The Bloc Los Angeles opened in October 2015. The complex was designed to be walkable, an indoor-outdoor mall akin to the nearby FIGat7th or the Americana at Brand. It became the first development in the Los Angeles area to have its own access to the LA Metro. This possibility was planned for when the subway line was constructed under Flower Street in 1989. The new plaza contained Los Angeles' first Alamo Drafthouse Cinema, an Austin-based movie theatre chain, and Starbucks Evenings, a Starbucks store concept that serves alcoholic beverages, along with Macy's, GNC, and LA Fitness.
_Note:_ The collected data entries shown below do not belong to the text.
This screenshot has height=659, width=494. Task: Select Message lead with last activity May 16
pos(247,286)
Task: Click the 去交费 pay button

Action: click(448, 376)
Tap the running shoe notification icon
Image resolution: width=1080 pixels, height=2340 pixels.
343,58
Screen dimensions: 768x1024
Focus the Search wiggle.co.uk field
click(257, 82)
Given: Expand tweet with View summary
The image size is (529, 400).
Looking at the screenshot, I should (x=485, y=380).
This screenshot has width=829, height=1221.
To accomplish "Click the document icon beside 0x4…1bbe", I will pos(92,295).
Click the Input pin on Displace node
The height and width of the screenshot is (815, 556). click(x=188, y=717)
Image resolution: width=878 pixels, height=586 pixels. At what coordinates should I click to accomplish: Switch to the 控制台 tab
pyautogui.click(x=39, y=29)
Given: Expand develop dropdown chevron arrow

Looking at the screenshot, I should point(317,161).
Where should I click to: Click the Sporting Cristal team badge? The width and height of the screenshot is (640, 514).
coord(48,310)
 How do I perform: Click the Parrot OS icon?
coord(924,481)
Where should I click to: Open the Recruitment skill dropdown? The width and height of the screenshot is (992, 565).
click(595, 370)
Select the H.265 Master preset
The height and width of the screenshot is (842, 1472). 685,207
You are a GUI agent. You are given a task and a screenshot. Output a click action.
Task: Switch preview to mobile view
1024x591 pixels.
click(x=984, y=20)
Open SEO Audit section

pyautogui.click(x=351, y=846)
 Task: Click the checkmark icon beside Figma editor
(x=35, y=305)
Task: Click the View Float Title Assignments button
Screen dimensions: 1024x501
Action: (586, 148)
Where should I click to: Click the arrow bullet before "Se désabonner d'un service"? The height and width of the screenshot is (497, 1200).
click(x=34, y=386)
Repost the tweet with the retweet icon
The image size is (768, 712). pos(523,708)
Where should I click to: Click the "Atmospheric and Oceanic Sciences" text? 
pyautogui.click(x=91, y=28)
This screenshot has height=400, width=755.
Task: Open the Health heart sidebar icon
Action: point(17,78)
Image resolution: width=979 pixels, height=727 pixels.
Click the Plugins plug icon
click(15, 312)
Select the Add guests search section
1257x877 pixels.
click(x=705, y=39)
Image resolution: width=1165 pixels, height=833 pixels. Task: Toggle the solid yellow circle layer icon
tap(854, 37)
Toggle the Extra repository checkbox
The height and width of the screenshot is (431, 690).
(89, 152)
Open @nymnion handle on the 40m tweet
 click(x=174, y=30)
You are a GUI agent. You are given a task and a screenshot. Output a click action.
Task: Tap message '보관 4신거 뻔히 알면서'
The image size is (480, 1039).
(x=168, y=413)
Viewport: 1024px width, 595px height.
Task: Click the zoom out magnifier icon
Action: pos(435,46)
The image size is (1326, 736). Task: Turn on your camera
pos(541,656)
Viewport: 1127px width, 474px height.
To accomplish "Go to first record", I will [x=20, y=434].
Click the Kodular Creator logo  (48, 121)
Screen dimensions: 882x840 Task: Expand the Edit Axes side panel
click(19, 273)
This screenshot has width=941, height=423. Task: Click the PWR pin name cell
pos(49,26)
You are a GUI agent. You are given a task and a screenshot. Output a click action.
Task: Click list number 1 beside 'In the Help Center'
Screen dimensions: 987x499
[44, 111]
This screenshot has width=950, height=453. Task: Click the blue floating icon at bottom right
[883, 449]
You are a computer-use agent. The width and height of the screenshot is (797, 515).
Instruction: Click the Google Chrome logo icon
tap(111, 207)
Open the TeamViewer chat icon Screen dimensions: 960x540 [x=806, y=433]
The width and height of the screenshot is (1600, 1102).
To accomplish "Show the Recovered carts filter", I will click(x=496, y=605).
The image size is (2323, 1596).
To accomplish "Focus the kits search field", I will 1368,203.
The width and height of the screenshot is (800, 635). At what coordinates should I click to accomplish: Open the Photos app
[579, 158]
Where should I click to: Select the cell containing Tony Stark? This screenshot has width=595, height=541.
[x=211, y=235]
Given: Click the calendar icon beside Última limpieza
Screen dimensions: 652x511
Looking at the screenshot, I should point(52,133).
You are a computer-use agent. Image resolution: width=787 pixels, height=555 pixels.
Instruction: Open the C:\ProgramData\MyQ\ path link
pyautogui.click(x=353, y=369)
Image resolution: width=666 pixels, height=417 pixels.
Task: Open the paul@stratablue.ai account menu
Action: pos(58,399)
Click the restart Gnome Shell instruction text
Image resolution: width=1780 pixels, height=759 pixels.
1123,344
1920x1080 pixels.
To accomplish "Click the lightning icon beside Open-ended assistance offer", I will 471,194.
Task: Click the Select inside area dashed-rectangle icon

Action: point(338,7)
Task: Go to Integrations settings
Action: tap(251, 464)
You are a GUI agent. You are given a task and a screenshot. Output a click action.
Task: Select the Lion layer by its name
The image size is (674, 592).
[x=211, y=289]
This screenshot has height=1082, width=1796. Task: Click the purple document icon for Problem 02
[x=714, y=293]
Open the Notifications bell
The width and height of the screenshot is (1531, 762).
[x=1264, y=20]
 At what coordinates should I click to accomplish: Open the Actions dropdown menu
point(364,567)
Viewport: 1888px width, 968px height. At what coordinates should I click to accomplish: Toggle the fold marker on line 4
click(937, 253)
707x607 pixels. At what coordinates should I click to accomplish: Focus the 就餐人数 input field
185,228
Other restaurants include Hatch, Urban Oven, Miss Cheese Tea Cafe, CoffeeWalk YogurTalk, Everytable and District DTLA. In 2016, following a renovation, the Sheraton Los Angeles Downtown was renamed the Sheraton Grand Los Angeles.

Due to delays in construction, The Bloc for a while had trouble finding tenants, but once Alamo Drafthouse officially signed their lease, more tenants started signing leases. The Bloc soon had 60 percent of the office spaces leased and 76 percent of the retail space leased. Soon after opening, the mall hosted a number of pop-up stores, including Joachim Splichal’s wine, All Flavor on Melrose, Yorkshire Square Brewing, and Tony’s Darts Away.

In 2018, Uniqlo opened at the mall.

In 2026, Miss Cheese Tea Cafe opened at the mall's plaza level.

A 53 story, 710-foot residential tower addition was proposed above the parking podium in 2021. The 250,000 sq. ft. Macy's closed on March 9, 2025. It is set to be replaced by a social club focusing on racquet sports named Ballers.